WHAT TO DO ▸ Go through the entries below and copy each line that holds the word "height".

Collected data:
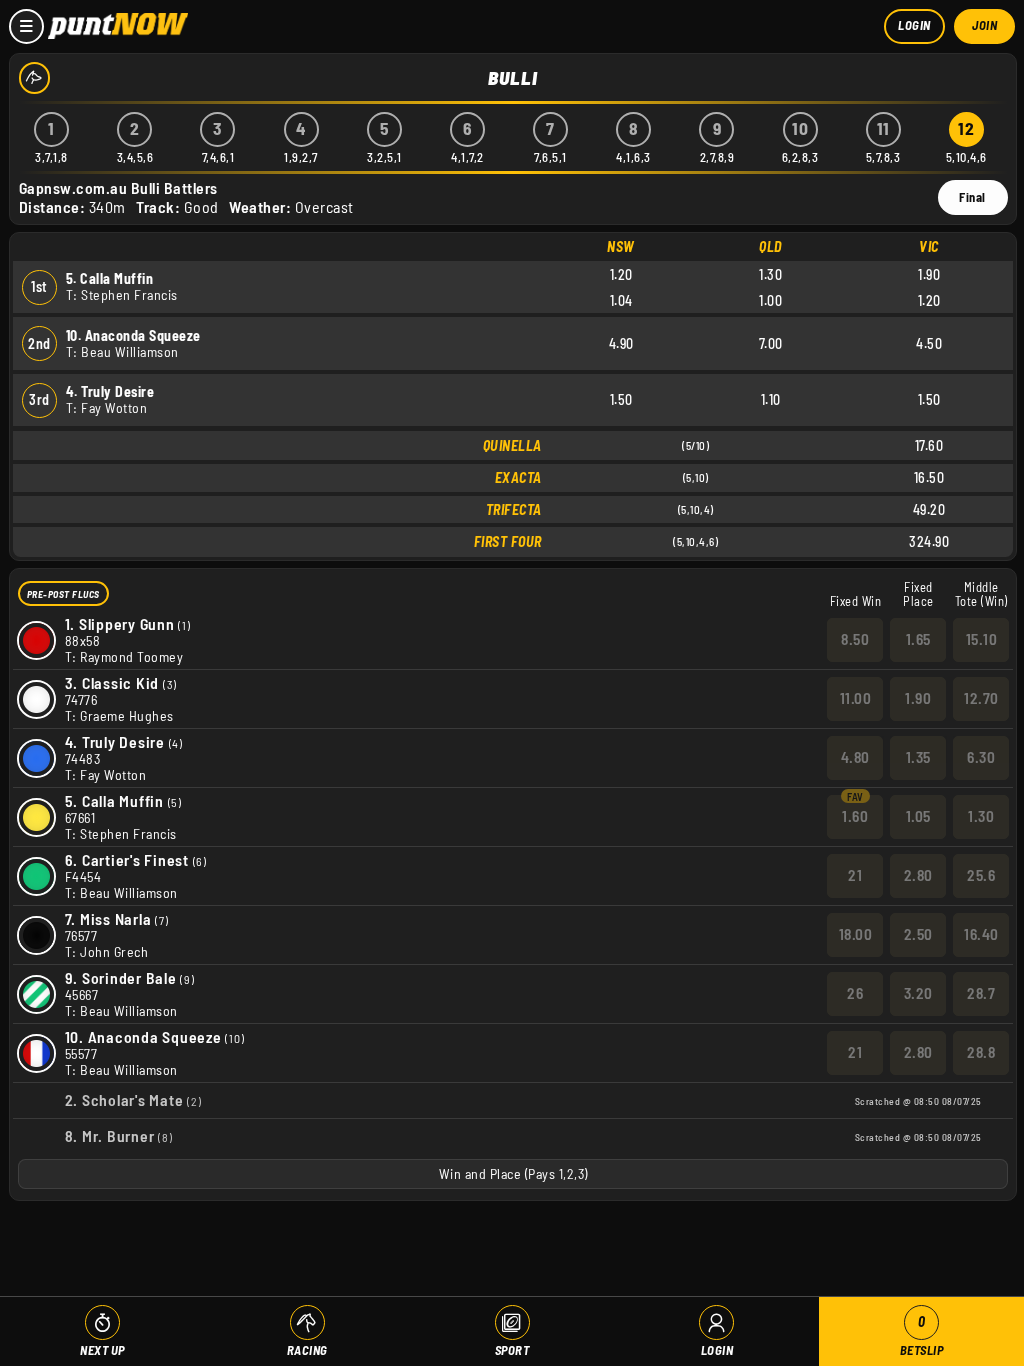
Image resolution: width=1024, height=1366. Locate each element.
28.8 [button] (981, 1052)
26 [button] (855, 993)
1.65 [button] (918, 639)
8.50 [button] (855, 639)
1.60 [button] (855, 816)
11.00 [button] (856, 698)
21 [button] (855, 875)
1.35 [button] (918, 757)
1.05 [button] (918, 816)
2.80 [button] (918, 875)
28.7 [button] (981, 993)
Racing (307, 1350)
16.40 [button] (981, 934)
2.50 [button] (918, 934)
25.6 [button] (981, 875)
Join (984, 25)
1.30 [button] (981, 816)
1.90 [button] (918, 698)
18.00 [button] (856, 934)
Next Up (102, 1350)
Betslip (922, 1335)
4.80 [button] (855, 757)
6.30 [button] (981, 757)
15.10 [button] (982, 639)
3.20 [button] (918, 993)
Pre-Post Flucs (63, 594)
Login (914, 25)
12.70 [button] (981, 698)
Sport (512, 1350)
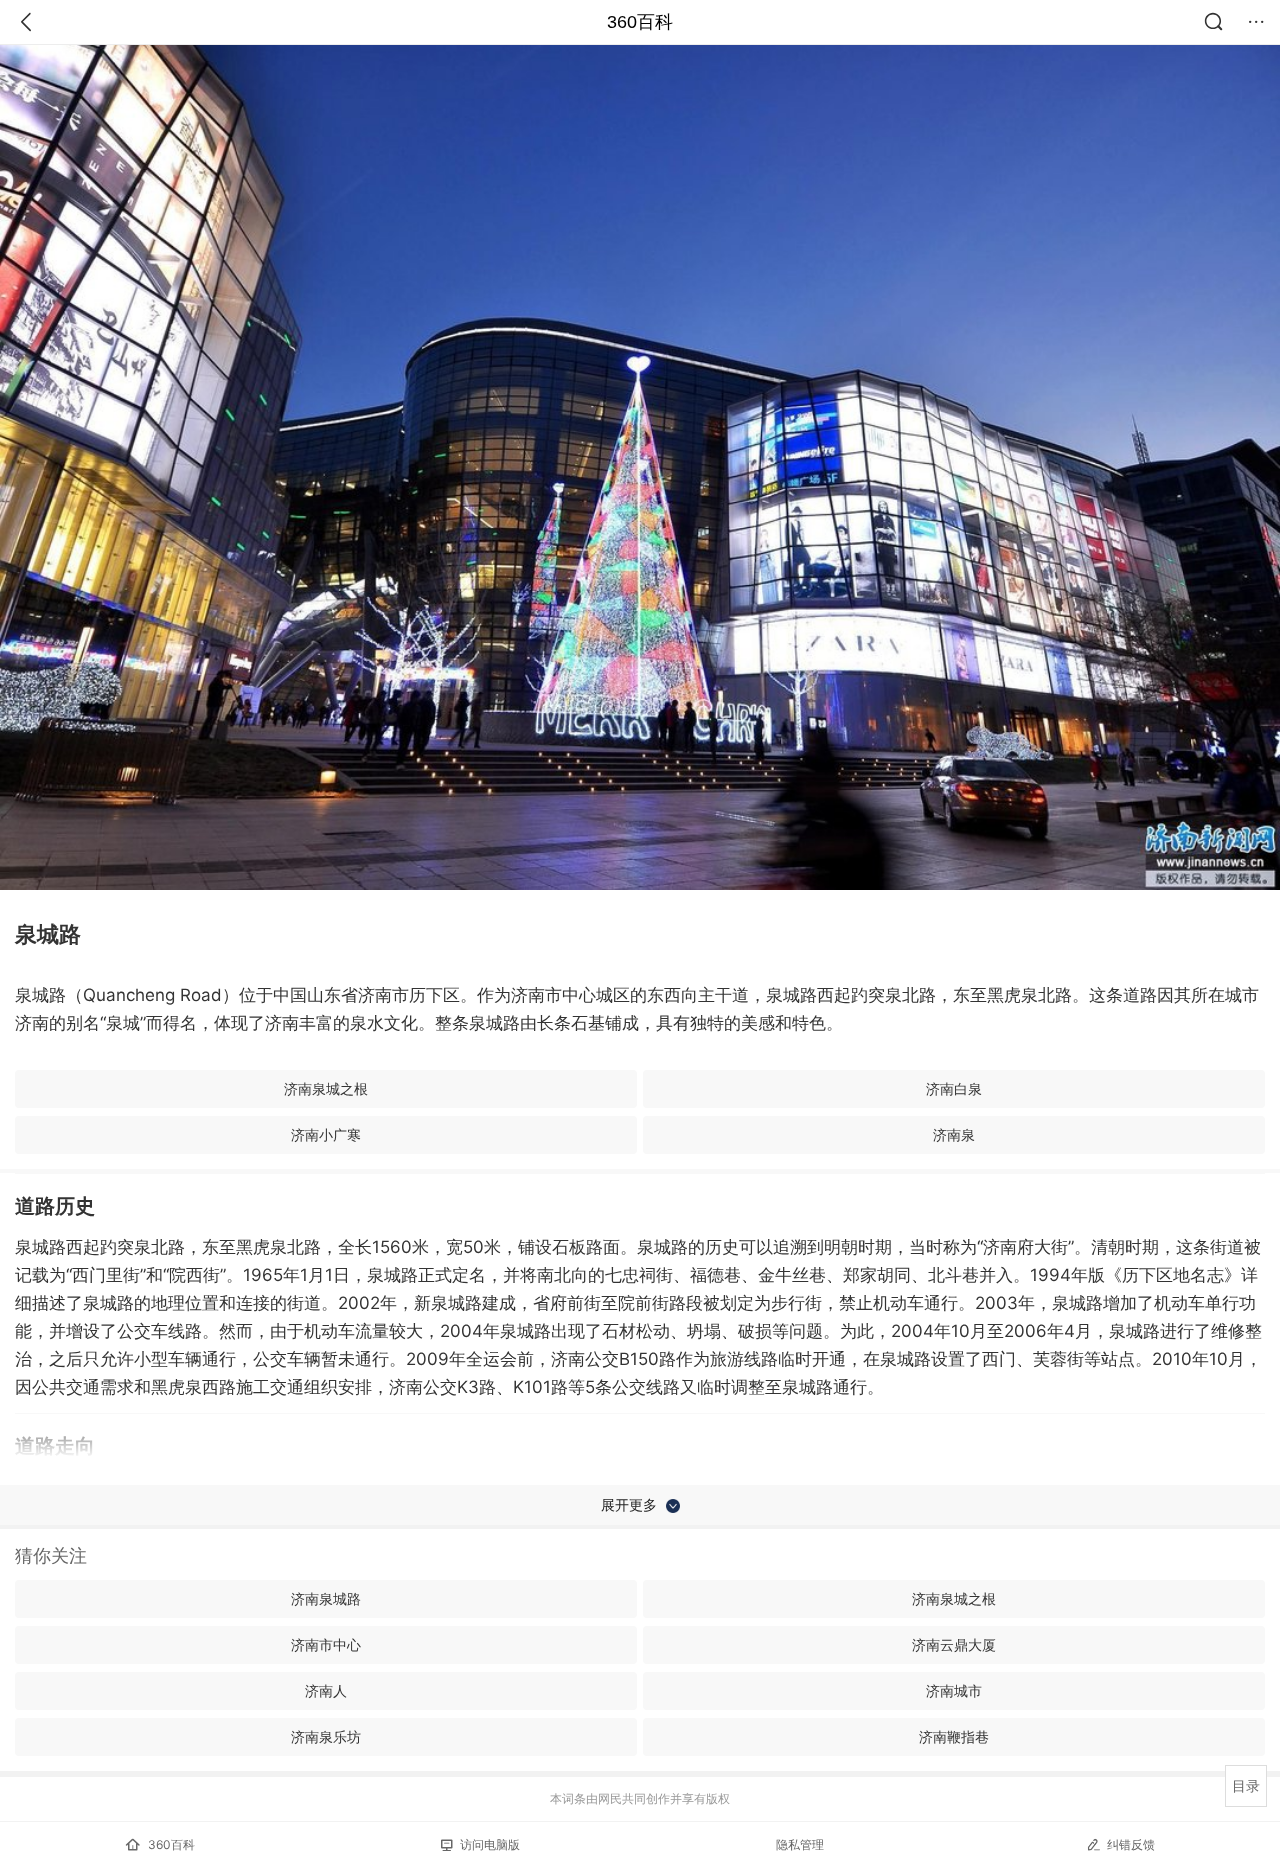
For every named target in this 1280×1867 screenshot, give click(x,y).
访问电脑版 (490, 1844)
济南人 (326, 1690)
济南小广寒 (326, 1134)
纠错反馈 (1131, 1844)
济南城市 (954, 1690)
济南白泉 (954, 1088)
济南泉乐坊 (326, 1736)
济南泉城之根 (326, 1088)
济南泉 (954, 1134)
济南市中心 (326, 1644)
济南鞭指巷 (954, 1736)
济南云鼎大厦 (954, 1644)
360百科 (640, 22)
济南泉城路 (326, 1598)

...

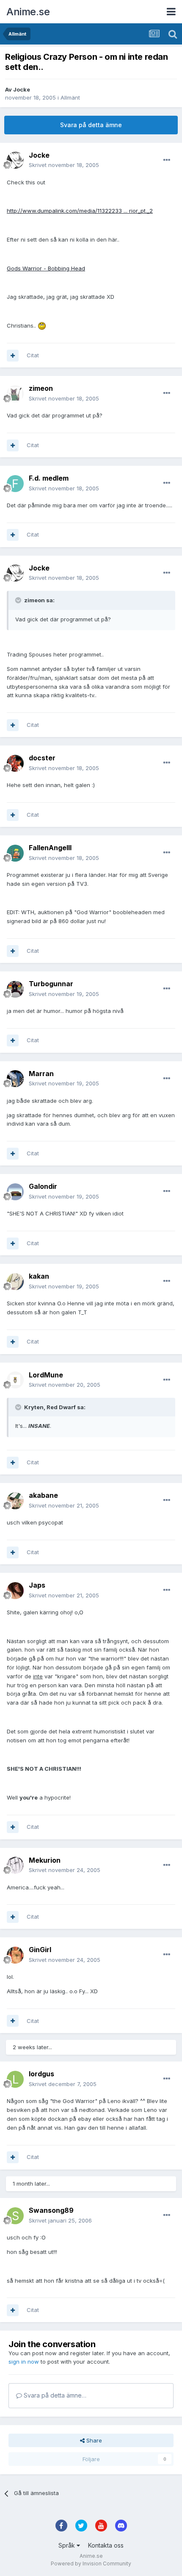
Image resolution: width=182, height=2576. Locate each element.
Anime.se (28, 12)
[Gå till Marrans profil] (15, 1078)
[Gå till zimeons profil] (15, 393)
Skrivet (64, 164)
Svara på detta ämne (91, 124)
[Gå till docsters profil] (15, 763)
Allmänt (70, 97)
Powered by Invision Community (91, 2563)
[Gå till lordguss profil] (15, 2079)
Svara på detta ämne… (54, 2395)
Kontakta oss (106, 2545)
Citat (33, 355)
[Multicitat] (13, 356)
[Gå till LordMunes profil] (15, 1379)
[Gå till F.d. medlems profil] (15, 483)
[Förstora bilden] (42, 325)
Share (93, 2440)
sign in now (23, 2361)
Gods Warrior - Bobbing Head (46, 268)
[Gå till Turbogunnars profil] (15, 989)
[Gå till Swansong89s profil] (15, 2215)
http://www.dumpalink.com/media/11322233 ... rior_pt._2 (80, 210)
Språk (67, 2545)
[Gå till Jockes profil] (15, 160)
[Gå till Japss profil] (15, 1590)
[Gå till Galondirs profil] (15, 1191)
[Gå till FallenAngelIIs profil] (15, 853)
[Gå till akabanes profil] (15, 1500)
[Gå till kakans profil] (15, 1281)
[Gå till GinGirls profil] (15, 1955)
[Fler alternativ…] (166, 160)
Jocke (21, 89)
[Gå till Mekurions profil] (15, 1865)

RESULT OF THIS TASK ▸
Image resolution: width=1024, height=1366. Locate each element.
Image resolution: width=182, height=2576. Locate each element.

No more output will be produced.